That remark was greeted with chuckles in which the Istar joined, but afterwards the conversation fell away into the whispering night. Glorfindel was too tired to be grateful and watched the dying fire until it collapsed into embers and ash. Possibly he slept, although he did not remember doing so. At one point he seemed to glimpse through blurred, half-open eyes a silent figure sitting alone and watchful in the night, but that might have been no more than a dream.

When the cold dawn came, and with it birdsong, he was as weary as he had been the previous evening and considerably stiffer. The Istar still snored quietly in his bedroll and Erestor was sitting under a nearby tree, idly occupying himself with a piece of wood and a sharp knife. Melinna was nowhere to be seen.

A piece of bread dipped in the remains of the previous night’s stew seemed to ease Glorfindel’s incipient headache. He went to check on the horses, moving carefully and stretching out the knots in his limbs as he did so. A breath of mist still clung in the air. He was aware suddenly of the vividness of his surroundings: the richness of the grass, pale lichen curling on dark trunks, spring-green leaves budding on the trees, the horses shifting and whuffling in the dawn. Patches of blue sky could be seen through branches and clouds. The mountains had been ice and stone, white and grey, at the height of summer.

Remembering that terrible escape through the Encircling Mountains, drowning in grief and desperately attempting to safeguard a disparate rabble of unprepared refugees with only a handful of soldiers, it came to him suddenly that the Istar had wanted his company and Círdan had then thrust an escort upon them precisely because the Road was not as safe as it seemed. The peacefulness of this thicket could well have turned out to be illusory and it had been unwise in the extreme to take it for granted. So much for their experienced escort!

So much for his own experience, too. Gondolin’s fall should have taught him not to take peacefulness for granted. He should have learned lessons about travelling through the wilderness from his own mistakes at Cirith Thoronath.

He was abruptly angry with himself. He said harshly aloud, “We should have set a watch. It could be dangerous.”

“Oh, I shouldn’t think so,” came Erestor’s voice behind him. “Don’t trouble yourself.”

Typically exasperating; startlingly reckless. What had Círdan seen in this couple?

He spun around and came back into the clearing, barely noticing that the grey-cloaked Istar was starting to wake up. “It should trouble you,” he said tightly, planting himself directly in front of Erestor. “I thought this Road was dangerous. What if Orcs found us?”

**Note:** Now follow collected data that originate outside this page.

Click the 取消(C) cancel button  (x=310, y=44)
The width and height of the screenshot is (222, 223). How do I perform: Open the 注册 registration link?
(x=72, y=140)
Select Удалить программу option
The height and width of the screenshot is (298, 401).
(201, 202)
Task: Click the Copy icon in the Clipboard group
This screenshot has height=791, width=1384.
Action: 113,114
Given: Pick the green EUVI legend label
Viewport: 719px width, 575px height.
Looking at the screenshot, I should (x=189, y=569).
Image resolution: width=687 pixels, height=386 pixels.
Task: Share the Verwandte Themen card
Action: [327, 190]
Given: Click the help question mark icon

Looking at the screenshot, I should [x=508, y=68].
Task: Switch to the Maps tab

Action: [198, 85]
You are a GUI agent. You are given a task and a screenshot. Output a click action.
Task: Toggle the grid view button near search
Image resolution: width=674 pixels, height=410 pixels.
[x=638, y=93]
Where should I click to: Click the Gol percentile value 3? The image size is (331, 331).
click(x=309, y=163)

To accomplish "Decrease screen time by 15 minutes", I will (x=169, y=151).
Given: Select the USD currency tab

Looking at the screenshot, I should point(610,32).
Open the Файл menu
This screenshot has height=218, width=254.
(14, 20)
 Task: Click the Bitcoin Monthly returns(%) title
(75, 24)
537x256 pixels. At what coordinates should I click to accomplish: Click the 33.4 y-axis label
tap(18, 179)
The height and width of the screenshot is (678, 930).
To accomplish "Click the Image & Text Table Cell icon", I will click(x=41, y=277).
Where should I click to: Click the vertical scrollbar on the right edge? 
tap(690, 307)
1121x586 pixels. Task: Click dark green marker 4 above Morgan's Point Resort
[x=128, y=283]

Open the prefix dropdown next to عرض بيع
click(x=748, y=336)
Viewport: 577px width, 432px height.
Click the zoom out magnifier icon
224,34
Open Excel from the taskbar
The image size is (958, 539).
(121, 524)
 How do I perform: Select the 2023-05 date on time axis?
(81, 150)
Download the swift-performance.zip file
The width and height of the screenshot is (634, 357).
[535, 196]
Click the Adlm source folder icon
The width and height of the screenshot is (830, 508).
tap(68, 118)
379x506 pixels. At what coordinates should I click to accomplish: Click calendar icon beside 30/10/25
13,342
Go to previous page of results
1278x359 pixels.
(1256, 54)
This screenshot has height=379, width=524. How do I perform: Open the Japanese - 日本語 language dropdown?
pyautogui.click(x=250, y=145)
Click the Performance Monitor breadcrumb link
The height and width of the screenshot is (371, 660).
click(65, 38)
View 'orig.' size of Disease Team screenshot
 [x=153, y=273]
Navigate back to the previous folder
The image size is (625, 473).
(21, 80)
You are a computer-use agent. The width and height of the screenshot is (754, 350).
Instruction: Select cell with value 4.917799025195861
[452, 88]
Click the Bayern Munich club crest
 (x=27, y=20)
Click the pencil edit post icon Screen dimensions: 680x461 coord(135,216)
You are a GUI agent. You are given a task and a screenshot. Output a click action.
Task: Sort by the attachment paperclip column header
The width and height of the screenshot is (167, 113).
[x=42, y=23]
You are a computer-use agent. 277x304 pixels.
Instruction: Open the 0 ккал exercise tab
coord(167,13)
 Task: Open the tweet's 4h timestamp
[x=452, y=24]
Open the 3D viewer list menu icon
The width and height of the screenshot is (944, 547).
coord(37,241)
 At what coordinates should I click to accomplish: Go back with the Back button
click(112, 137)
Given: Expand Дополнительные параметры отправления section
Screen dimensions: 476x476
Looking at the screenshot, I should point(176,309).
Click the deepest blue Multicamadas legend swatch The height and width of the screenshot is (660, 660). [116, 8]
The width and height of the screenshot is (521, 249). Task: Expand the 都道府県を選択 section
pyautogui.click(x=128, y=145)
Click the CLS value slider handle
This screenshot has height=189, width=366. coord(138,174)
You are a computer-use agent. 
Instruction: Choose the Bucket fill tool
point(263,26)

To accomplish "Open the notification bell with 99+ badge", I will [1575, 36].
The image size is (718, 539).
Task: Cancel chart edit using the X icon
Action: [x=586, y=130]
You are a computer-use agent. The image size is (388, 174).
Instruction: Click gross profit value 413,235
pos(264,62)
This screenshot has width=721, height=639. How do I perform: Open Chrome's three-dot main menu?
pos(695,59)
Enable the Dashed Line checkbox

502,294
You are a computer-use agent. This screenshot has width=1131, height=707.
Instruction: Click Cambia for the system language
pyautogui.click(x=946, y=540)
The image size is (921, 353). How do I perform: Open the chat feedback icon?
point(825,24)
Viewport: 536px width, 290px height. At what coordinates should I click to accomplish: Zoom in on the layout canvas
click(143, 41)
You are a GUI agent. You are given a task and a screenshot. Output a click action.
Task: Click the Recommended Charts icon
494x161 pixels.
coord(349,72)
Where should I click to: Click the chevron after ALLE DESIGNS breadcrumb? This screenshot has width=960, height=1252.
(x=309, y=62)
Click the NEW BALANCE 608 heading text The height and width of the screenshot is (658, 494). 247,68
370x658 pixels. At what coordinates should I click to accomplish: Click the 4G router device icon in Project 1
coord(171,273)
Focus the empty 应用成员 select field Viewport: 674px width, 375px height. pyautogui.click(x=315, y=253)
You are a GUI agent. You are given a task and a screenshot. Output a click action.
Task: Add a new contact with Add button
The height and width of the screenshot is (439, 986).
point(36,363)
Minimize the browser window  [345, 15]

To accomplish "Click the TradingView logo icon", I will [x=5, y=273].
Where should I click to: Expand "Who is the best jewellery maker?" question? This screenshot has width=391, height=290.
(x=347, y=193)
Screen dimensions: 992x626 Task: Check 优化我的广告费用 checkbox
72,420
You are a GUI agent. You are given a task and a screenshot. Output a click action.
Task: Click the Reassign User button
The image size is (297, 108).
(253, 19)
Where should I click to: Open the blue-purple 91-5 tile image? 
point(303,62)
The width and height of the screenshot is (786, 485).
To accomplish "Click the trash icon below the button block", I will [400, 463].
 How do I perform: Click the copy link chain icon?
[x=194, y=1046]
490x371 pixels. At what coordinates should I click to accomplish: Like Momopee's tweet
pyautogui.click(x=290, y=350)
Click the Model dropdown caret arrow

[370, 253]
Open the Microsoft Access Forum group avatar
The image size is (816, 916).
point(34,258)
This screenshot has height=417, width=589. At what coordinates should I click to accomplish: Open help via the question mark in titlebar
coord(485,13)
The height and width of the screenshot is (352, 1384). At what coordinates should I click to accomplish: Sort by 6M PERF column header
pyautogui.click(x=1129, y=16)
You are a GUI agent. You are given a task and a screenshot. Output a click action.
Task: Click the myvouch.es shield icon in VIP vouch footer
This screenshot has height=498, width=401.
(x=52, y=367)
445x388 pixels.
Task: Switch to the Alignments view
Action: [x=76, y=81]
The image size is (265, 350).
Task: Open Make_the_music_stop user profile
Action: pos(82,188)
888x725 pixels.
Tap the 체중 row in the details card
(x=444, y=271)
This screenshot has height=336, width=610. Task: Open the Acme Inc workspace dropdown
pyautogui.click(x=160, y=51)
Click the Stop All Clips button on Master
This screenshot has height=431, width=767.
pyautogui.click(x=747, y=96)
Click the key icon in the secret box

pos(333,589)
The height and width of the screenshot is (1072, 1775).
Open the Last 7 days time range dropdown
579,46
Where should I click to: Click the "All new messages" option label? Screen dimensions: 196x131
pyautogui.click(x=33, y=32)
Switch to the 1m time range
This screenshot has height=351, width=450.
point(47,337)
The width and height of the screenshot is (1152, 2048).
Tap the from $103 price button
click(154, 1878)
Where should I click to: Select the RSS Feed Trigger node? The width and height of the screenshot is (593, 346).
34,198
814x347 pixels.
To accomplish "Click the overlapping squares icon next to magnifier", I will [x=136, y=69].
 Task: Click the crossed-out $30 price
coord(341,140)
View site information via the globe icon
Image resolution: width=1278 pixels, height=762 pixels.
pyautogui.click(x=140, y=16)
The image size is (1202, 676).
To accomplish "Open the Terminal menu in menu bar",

“You don’t see Orcs very often down this way,” the other Elf replied and held up a piece of wood whittled into the shape of a small bird, its wings half-spread. “Not bad, this. I may keep hold of it. Baby Lúthien – Elrond’s little Arwen, I mean – might like it.”

“Put that away and be serious, Valar curse you!” snapped Glorfindel, furious now with Erestor as well as himself. He pushed his hair angrily out of his face, aware suddenly that the dampness was making it curl. The grey Istar had propped himself up on one elbow and was staring blearily up at them. “You said the Road was dangerous!”

Erestor was turning the wooden bird over with his fingertips, examining it thoughtfully. “I’ll have to polish it,” he said under his breath and glanced upwards with half an amused smile. “Hm, dangerous? Círdan might have said that. Melinna did say it’s not as safe as it was, which is true. I may even have said it myself. That’s only in places, though. We’re perfectly safe here.”

“Varda Elbereth! How can you be sure if you don’t set a watch?”

“We sleep lightly,” Erestor said blandly, dark eyes laughing. “Don’t you?”

Enough,” said Melinna, materialising with her usual lack of warning behind the tree. She unslung a leather satchel from around her shoulders and dropped it into Erestor’s lap, shaking her head disapprovingly as he tipped back his head to smile at her. “There’s enough for dinner, by the way. You can carry it. Now stop teasing Glorfindel just because you’re bored. It’s bad manners and there’s quite a long way to go before we reach Imladris.”

“So there is,” said Erestor, laughing, and came lithely to his feet with a mocking little bow for Glorfindel. “Forgive my levity, m’lord. We promised to see you safely to Imladris and so we shall. You needn’t worry about standing watch. If there’s any real danger, we’ll let you know.”

Glorfindel was enraged and outraged in equal measure by the sudden realisation that Erestor had indeed been teasing him. “Valar curse you!” he snapped and turned on his heel to stalk back to where the horses grazed beneath the trees.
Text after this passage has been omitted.